Le 26 juin de l'an 4, Tibère est adopté par Auguste. Mais, dans un souci d'hérédité dynastique, il lui est demandé d'adopter un orphelin de père, le fils de son frère Drusus. Si le geste s'explique sans souci, il reste curieux au regard des coutumes romaines. S'il était normal pour un Romain sans enfant d'adopter un jeune homme, ne serait-ce que pour que son héritage soit perçu par un personnage de confiance (c'est ainsi qu'Octave est devenu le fils de son grand-oncle, qui n'avait que des filles et - selon la légende - un bâtard égyptien), il était incongru pour le père d'un fils naturel de remettre en cause son droit d'aînesse en lui imposant un frère aîné314. C'est ici le cas, Germanicus devenant - de droit - le frère aîné de Drusus II et le premier héritier de Tibère. Les raisons peuvent être multiples. La popularité militaire de Germanicus n'est pas négligeable, mais ne rencontre pas l'écho qu'on lui attribuait à la mort d'Auguste (à l'adoption, il n'a pas vingt ans).
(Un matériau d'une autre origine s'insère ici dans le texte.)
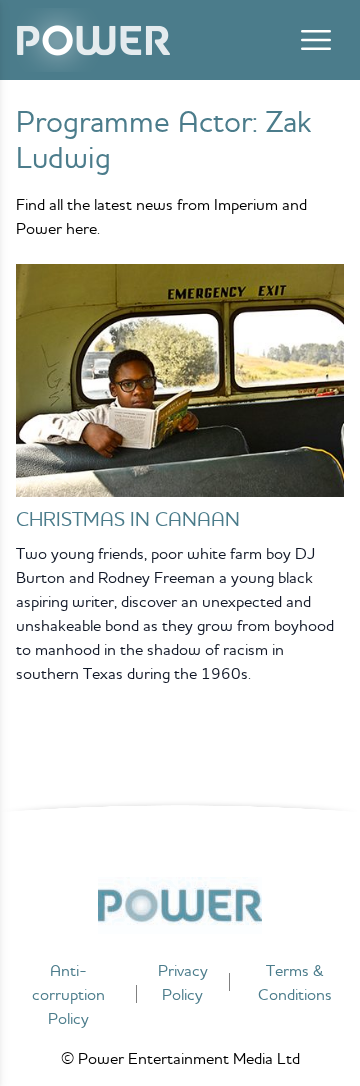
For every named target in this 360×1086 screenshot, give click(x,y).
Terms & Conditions (295, 982)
Certains auteurs, tel Jules-Sylvain Zeller315, prennent en considération l'apparente stérilité de la femme de Drusus à opposer avec la fratrie abondante issue des amours de Germanicus et Agrippine, mais on se doit de réfuter cet argument : le fils aîné du couple, Néron, ne naît que quatre ans plus tard316. On ne voit alors que trois causes, sans pouvoir établir un avis véritablement tranché : soit une préférence envers le fils de Drusus I, qui était le beau-fils préféré d'Auguste, soit une aptitude décelée dès le plus jeune âge, soit - mais cela allait à l'encontre de l'image défendue par la postérité - que Tibère

313. Laurentie 1862 I, p. 363

314. Lyasse 2011, p. 75

315. Zeller 1863, p. 51-52

316. La date de naissance des trois enfants morts en bas-âge n'est pas définie mais, de toute évidence, le propos ne peut être validé alors que le mariage fut prononcé en 5 ap. J.-C., et que tout enfant né avant ce terme aurait été indésirable.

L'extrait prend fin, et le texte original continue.